**WORK TO BE COMPLETED**
Every record is to be returned as written, with no omissions.
START DATASET RECORDS
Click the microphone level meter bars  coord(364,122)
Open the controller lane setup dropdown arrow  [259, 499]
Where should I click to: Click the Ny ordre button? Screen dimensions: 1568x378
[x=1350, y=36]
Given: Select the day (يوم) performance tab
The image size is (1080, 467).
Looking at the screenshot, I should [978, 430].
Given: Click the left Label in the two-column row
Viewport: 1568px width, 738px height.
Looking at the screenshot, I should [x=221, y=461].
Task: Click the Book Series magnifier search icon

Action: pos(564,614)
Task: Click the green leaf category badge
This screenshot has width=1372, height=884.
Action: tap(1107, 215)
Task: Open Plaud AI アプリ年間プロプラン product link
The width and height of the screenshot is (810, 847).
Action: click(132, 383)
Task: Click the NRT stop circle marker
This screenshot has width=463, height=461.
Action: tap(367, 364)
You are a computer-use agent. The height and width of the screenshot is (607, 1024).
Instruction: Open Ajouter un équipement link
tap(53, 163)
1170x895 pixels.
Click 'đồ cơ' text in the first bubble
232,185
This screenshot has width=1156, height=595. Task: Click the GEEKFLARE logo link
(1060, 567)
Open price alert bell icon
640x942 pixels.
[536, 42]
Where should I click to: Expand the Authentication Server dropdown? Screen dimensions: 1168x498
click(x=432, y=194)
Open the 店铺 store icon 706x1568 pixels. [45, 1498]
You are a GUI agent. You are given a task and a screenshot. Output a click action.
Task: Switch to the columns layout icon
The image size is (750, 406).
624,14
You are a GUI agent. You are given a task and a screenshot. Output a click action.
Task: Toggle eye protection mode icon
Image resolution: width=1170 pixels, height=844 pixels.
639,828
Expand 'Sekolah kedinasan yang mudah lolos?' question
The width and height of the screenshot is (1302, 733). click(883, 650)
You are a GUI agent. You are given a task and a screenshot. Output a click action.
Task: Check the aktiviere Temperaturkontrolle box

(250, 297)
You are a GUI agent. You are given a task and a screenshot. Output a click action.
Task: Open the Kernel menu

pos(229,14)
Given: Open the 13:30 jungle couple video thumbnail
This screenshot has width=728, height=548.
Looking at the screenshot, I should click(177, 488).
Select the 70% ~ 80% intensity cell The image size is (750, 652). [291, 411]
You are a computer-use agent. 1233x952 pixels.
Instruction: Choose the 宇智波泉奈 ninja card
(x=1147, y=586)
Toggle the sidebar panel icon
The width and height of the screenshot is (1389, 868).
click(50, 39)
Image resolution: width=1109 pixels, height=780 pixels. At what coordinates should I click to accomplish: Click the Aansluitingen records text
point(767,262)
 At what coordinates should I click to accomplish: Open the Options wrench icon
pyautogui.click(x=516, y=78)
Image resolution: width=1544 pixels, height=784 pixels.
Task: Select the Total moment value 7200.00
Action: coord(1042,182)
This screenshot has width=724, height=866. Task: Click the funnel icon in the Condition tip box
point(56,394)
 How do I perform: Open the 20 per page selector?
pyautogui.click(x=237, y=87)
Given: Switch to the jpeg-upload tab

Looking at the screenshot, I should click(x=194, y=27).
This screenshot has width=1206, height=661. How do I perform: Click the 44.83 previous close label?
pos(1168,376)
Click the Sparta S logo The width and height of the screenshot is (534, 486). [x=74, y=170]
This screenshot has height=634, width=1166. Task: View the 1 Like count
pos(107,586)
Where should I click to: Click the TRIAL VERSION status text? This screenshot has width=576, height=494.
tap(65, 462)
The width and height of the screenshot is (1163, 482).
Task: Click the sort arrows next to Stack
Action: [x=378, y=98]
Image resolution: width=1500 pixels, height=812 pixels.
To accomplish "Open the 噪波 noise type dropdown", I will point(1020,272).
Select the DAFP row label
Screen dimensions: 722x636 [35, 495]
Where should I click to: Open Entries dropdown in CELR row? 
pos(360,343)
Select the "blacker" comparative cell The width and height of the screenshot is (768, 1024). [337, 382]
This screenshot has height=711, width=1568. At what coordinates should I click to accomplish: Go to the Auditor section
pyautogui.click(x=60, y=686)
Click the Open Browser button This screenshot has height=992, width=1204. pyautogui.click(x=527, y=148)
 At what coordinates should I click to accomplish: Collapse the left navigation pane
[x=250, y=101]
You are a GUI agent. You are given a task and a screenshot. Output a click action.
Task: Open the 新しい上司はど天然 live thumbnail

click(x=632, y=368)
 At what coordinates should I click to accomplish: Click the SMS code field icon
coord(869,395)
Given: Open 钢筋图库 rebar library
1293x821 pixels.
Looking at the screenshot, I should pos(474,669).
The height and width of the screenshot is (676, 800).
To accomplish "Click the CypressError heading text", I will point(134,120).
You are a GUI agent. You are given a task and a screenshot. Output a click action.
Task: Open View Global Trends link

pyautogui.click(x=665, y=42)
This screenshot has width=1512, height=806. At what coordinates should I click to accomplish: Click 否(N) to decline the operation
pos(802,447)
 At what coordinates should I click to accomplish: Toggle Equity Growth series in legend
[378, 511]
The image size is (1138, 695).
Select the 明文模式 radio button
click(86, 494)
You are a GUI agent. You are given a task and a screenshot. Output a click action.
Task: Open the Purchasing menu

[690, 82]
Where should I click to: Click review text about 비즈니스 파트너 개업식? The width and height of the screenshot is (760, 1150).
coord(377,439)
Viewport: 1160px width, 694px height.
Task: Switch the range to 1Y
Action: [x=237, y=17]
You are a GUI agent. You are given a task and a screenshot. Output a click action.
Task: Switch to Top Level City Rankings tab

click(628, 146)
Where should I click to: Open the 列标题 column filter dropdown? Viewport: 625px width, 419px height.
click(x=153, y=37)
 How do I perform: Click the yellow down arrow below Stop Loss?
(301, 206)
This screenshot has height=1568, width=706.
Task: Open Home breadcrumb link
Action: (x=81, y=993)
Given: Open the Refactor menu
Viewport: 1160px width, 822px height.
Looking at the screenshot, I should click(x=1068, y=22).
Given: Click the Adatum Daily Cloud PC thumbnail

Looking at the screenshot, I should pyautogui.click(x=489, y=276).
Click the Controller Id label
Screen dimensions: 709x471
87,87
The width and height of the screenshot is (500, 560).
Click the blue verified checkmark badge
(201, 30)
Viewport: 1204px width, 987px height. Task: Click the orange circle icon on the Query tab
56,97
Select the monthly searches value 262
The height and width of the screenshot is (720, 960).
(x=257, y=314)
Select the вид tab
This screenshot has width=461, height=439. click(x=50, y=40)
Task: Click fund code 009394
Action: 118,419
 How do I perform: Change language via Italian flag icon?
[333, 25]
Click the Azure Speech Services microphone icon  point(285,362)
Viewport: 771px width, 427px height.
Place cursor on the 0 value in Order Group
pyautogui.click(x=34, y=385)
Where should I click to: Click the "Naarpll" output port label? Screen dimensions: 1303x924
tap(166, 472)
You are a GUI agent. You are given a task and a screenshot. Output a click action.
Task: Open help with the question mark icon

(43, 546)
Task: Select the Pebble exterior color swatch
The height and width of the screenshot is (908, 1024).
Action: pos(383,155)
END DATASET RECORDS
**ANSWER TO THE PROBLEM**
Click the microphone level meter bars  coord(364,122)
Open the controller lane setup dropdown arrow  [259, 499]
Where should I click to: Click the Ny ordre button? Screen dimensions: 1568x378
[x=1350, y=36]
Given: Select the day (يوم) performance tab
The image size is (1080, 467).
Looking at the screenshot, I should [978, 430].
Given: Click the left Label in the two-column row
Viewport: 1568px width, 738px height.
Looking at the screenshot, I should [x=221, y=461].
Task: Click the Book Series magnifier search icon

Action: pos(564,614)
Task: Click the green leaf category badge
This screenshot has width=1372, height=884.
Action: tap(1107, 215)
Task: Open Plaud AI アプリ年間プロプラン product link
The width and height of the screenshot is (810, 847).
Action: click(132, 383)
Task: Click the NRT stop circle marker
This screenshot has width=463, height=461.
Action: tap(367, 364)
You are a computer-use agent. The height and width of the screenshot is (607, 1024).
Instruction: Open Ajouter un équipement link
tap(53, 163)
1170x895 pixels.
Click 'đồ cơ' text in the first bubble
232,185
This screenshot has width=1156, height=595. Task: Click the GEEKFLARE logo link
(1060, 567)
Open price alert bell icon
640x942 pixels.
[536, 42]
Where should I click to: Expand the Authentication Server dropdown? Screen dimensions: 1168x498
click(x=432, y=194)
Open the 店铺 store icon 706x1568 pixels. [45, 1498]
You are a GUI agent. You are given a task and a screenshot. Output a click action.
Task: Switch to the columns layout icon
The image size is (750, 406).
624,14
You are a GUI agent. You are given a task and a screenshot. Output a click action.
Task: Toggle eye protection mode icon
Image resolution: width=1170 pixels, height=844 pixels.
639,828
Expand 'Sekolah kedinasan yang mudah lolos?' question
The width and height of the screenshot is (1302, 733). click(883, 650)
You are a GUI agent. You are given a task and a screenshot. Output a click action.
Task: Check the aktiviere Temperaturkontrolle box

(250, 297)
You are a GUI agent. You are given a task and a screenshot. Output a click action.
Task: Open the Kernel menu

pos(229,14)
Given: Open the 13:30 jungle couple video thumbnail
This screenshot has width=728, height=548.
Looking at the screenshot, I should click(177, 488).
Select the 70% ~ 80% intensity cell The image size is (750, 652). [291, 411]
You are a computer-use agent. 1233x952 pixels.
Instruction: Choose the 宇智波泉奈 ninja card
(x=1147, y=586)
Toggle the sidebar panel icon
The width and height of the screenshot is (1389, 868).
click(50, 39)
Image resolution: width=1109 pixels, height=780 pixels. At what coordinates should I click to accomplish: Click the Aansluitingen records text
point(767,262)
 At what coordinates should I click to accomplish: Open the Options wrench icon
pyautogui.click(x=516, y=78)
Image resolution: width=1544 pixels, height=784 pixels.
Task: Select the Total moment value 7200.00
Action: coord(1042,182)
This screenshot has width=724, height=866. Task: Click the funnel icon in the Condition tip box
point(56,394)
 How do I perform: Open the 20 per page selector?
pyautogui.click(x=237, y=87)
Given: Switch to the jpeg-upload tab

Looking at the screenshot, I should click(x=194, y=27).
This screenshot has width=1206, height=661. How do I perform: Click the 44.83 previous close label?
pos(1168,376)
Click the Sparta S logo The width and height of the screenshot is (534, 486). [x=74, y=170]
This screenshot has height=634, width=1166. Task: View the 1 Like count
pos(107,586)
Where should I click to: Click the TRIAL VERSION status text? This screenshot has width=576, height=494.
tap(65, 462)
The width and height of the screenshot is (1163, 482).
Task: Click the sort arrows next to Stack
Action: [x=378, y=98]
Image resolution: width=1500 pixels, height=812 pixels.
To accomplish "Open the 噪波 noise type dropdown", I will point(1020,272).
Select the DAFP row label
Screen dimensions: 722x636 [35, 495]
Where should I click to: Open Entries dropdown in CELR row? 
pos(360,343)
Select the "blacker" comparative cell The width and height of the screenshot is (768, 1024). [337, 382]
This screenshot has height=711, width=1568. At what coordinates should I click to accomplish: Go to the Auditor section
pyautogui.click(x=60, y=686)
Click the Open Browser button This screenshot has height=992, width=1204. pyautogui.click(x=527, y=148)
 At what coordinates should I click to accomplish: Collapse the left navigation pane
[x=250, y=101]
You are a GUI agent. You are given a task and a screenshot. Output a click action.
Task: Open the 新しい上司はど天然 live thumbnail

click(x=632, y=368)
 At what coordinates should I click to accomplish: Click the SMS code field icon
coord(869,395)
Given: Open 钢筋图库 rebar library
1293x821 pixels.
Looking at the screenshot, I should pos(474,669).
The height and width of the screenshot is (676, 800).
To accomplish "Click the CypressError heading text", I will point(134,120).
You are a GUI agent. You are given a task and a screenshot. Output a click action.
Task: Open View Global Trends link

pyautogui.click(x=665, y=42)
This screenshot has width=1512, height=806. At what coordinates should I click to accomplish: Click 否(N) to decline the operation
pos(802,447)
 At what coordinates should I click to accomplish: Toggle Equity Growth series in legend
[378, 511]
The image size is (1138, 695).
Select the 明文模式 radio button
click(86, 494)
You are a GUI agent. You are given a task and a screenshot. Output a click action.
Task: Open the Purchasing menu

[690, 82]
Where should I click to: Click review text about 비즈니스 파트너 개업식? The width and height of the screenshot is (760, 1150).
coord(377,439)
Viewport: 1160px width, 694px height.
Task: Switch the range to 1Y
Action: [x=237, y=17]
You are a GUI agent. You are given a task and a screenshot. Output a click action.
Task: Switch to Top Level City Rankings tab

click(628, 146)
Where should I click to: Open the 列标题 column filter dropdown? Viewport: 625px width, 419px height.
click(x=153, y=37)
 How do I perform: Click the yellow down arrow below Stop Loss?
(301, 206)
This screenshot has height=1568, width=706.
Task: Open Home breadcrumb link
Action: (x=81, y=993)
Given: Open the Refactor menu
Viewport: 1160px width, 822px height.
Looking at the screenshot, I should click(x=1068, y=22).
Given: Click the Adatum Daily Cloud PC thumbnail

Looking at the screenshot, I should pyautogui.click(x=489, y=276).
Click the Controller Id label
Screen dimensions: 709x471
87,87
The width and height of the screenshot is (500, 560).
Click the blue verified checkmark badge
(201, 30)
Viewport: 1204px width, 987px height. Task: Click the orange circle icon on the Query tab
56,97
Select the monthly searches value 262
The height and width of the screenshot is (720, 960).
(x=257, y=314)
Select the вид tab
This screenshot has width=461, height=439. click(x=50, y=40)
Task: Click fund code 009394
Action: 118,419
 How do I perform: Change language via Italian flag icon?
[333, 25]
Click the Azure Speech Services microphone icon  point(285,362)
Viewport: 771px width, 427px height.
Place cursor on the 0 value in Order Group
pyautogui.click(x=34, y=385)
Where should I click to: Click the "Naarpll" output port label? Screen dimensions: 1303x924
tap(166, 472)
You are a GUI agent. You are given a task and a screenshot. Output a click action.
Task: Open help with the question mark icon

(43, 546)
Task: Select the Pebble exterior color swatch
The height and width of the screenshot is (908, 1024).
Action: pos(383,155)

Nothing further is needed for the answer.